### SOURCE DOCUMENT
------------------------------------------------------------

As the Collins Dictionary adds ‘gammon’ as their word of the year, we’ve teamed up with a medical expert to provide an insight into the gammon and the symptoms that make someone all gammony.
Abertawe Bro Morgannwg Doctor Pete Bowen explains below the phenomenon of the angry middle aged white man, who often doesn’t know his sexism from his racism.
Dr Bowen said: “There’s a number of complex physical, emotional and personality traits to look for when you’re worried about gammonitus. It often starts with men in their 30s sharing Facebook memes as if they’re real.
“We’ve studied the angry gammon for the last six months and have categorised these traits into this handy guide.”
“The gammon will be permanently pink, often with judgemental eyes and with a mouth that droops angrily in the corners, like a semi-gurn.
“For someone who goes from pink when permanently upset with everything, to raging red when reading about homosexuals in the army, they wear colours which don’t compliment their face palette.
“They often inexplicably limp too, and aren’t afraid to manspread when in the company of fellow gammons.”
“A Brexit voter, the gammon will swallow inflammatory phrases from the Daily Mail and Daily Express like a Lewis’s pie. They store these to use freely on occasions where they’re out of their depth.

------------------------------------------------------------

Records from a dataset
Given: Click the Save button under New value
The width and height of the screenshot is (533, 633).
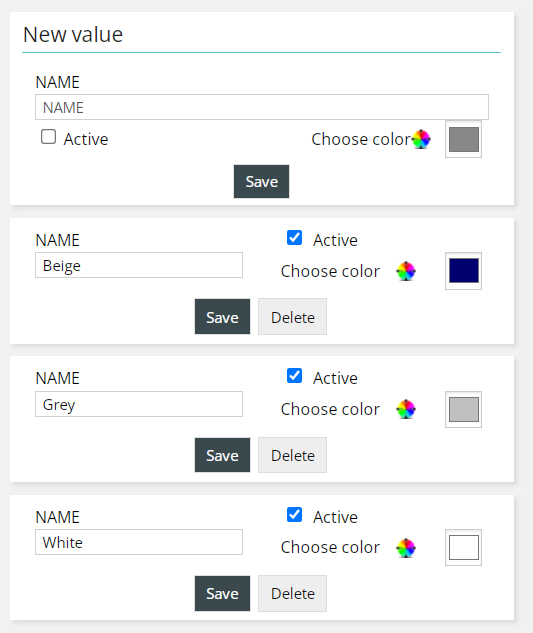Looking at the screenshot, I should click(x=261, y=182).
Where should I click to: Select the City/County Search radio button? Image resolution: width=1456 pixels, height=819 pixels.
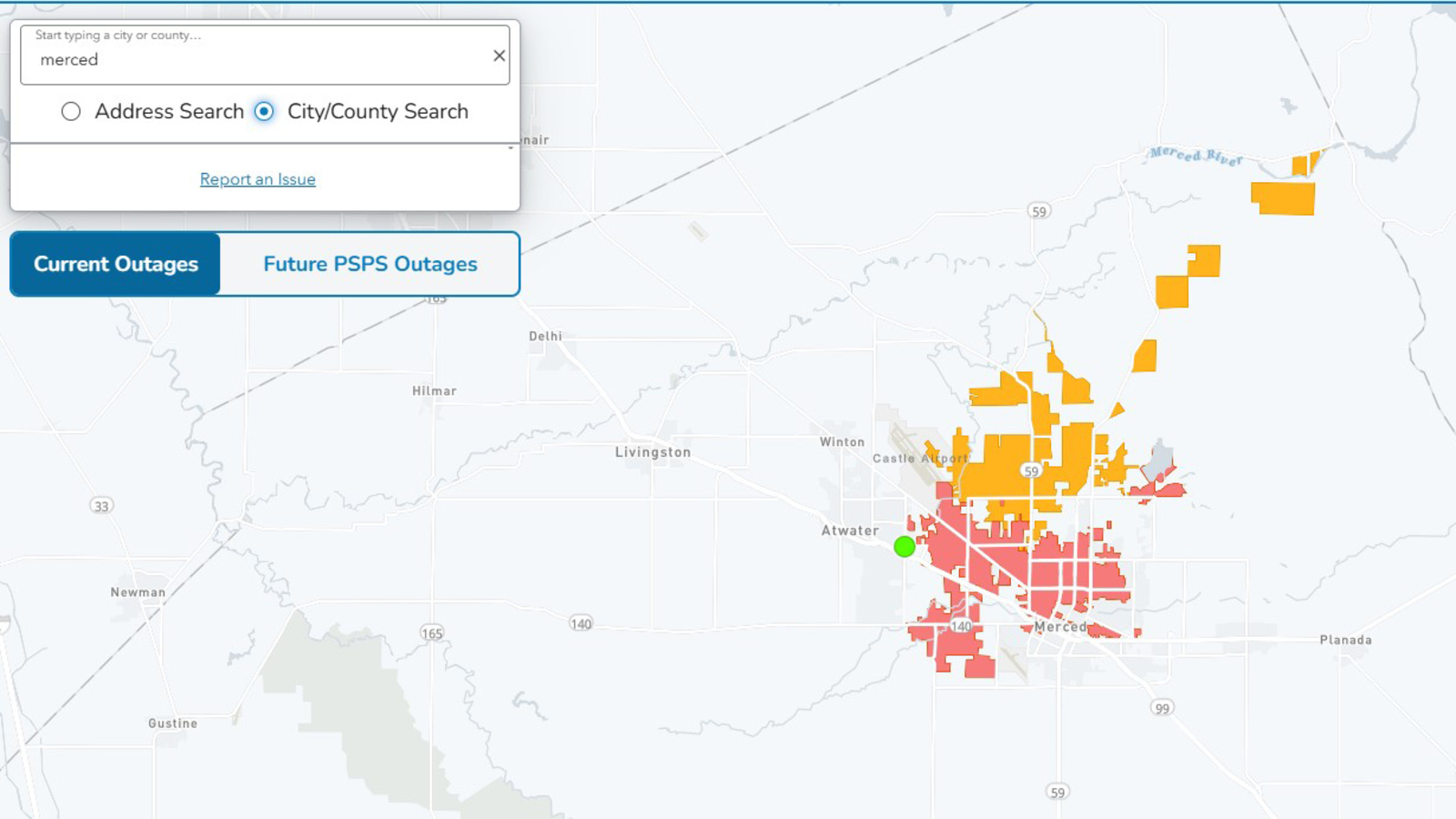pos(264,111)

------------------------------------------------------------

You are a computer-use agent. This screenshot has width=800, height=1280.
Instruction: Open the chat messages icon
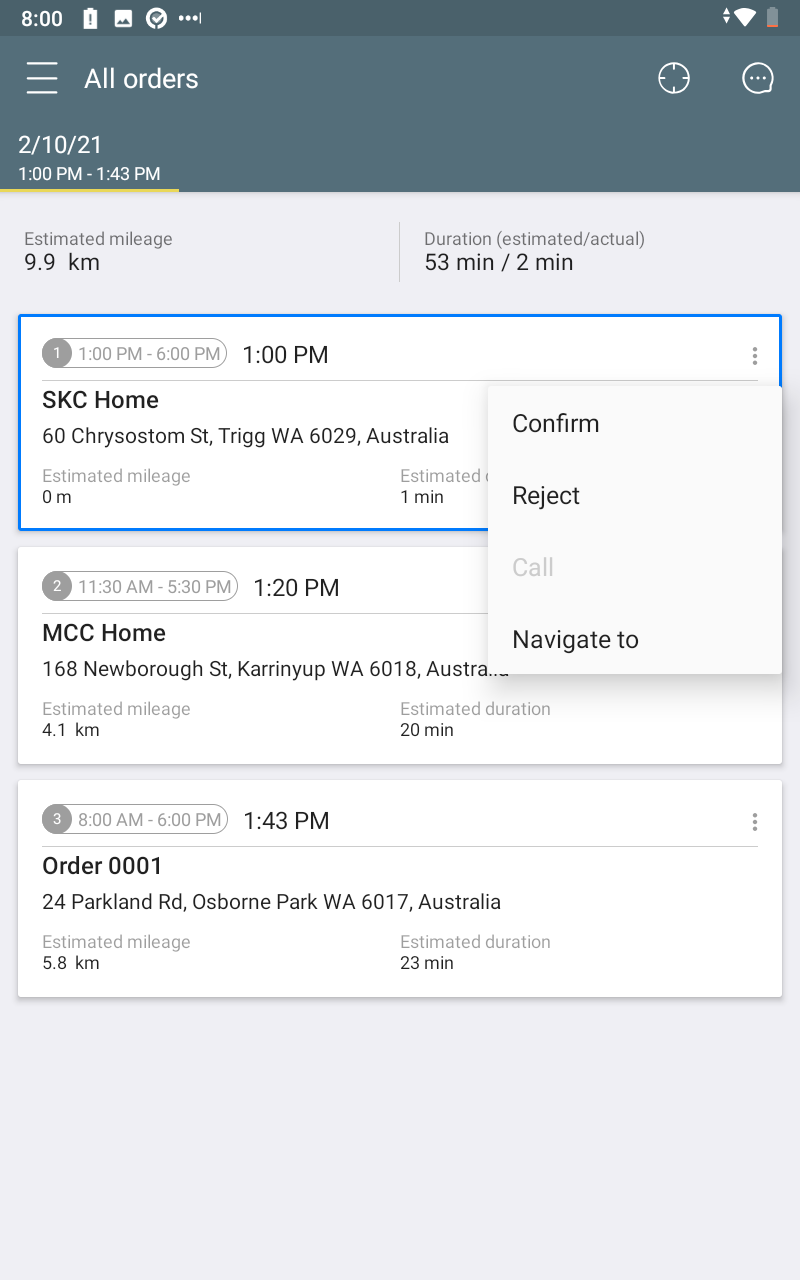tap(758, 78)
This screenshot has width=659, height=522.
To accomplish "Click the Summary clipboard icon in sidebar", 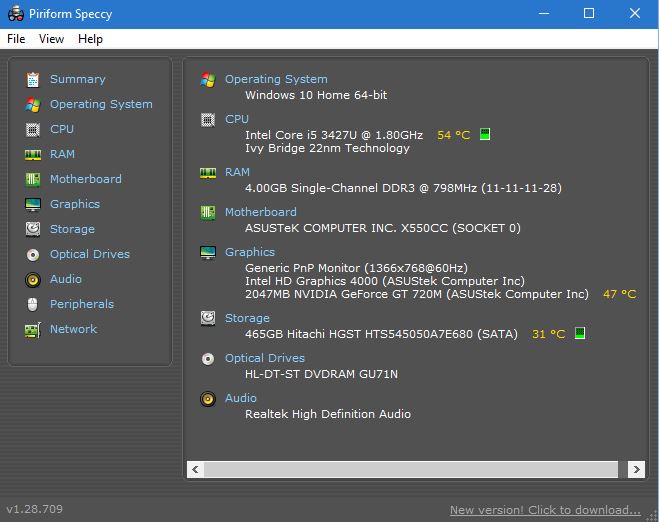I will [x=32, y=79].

------------------------------------------------------------

### INSTRUCTIONS FOR THE TASK
Please output the whole gammon article word for word. The listing comes from a separate source.

### OUTPUT
As the Collins Dictionary adds ‘gammon’ as their word of the year, we’ve teamed up with a medical expert to provide an insight into the gammon and the symptoms that make someone all gammony.
Abertawe Bro Morgannwg Doctor Pete Bowen explains below the phenomenon of the angry middle aged white man, who often doesn’t know his sexism from his racism.
Dr Bowen said: “There’s a number of complex physical, emotional and personality traits to look for when you’re worried about gammonitus. It often starts with men in their 30s sharing Facebook memes as if they’re real.
“We’ve studied the angry gammon for the last six months and have categorised these traits into this handy guide.”
“The gammon will be permanently pink, often with judgemental eyes and with a mouth that droops angrily in the corners, like a semi-gurn.
“For someone who goes from pink when permanently upset with everything, to raging red when reading about homosexuals in the army, they wear colours which don’t compliment their face palette.
“They often inexplicably limp too, and aren’t afraid to manspread when in the company of fellow gammons.”
“A Brexit voter, the gammon will swallow inflammatory phrases from the Daily Mail and Daily Express like a Lewis’s pie. They store these to use freely on occasions where they’re out of their depth.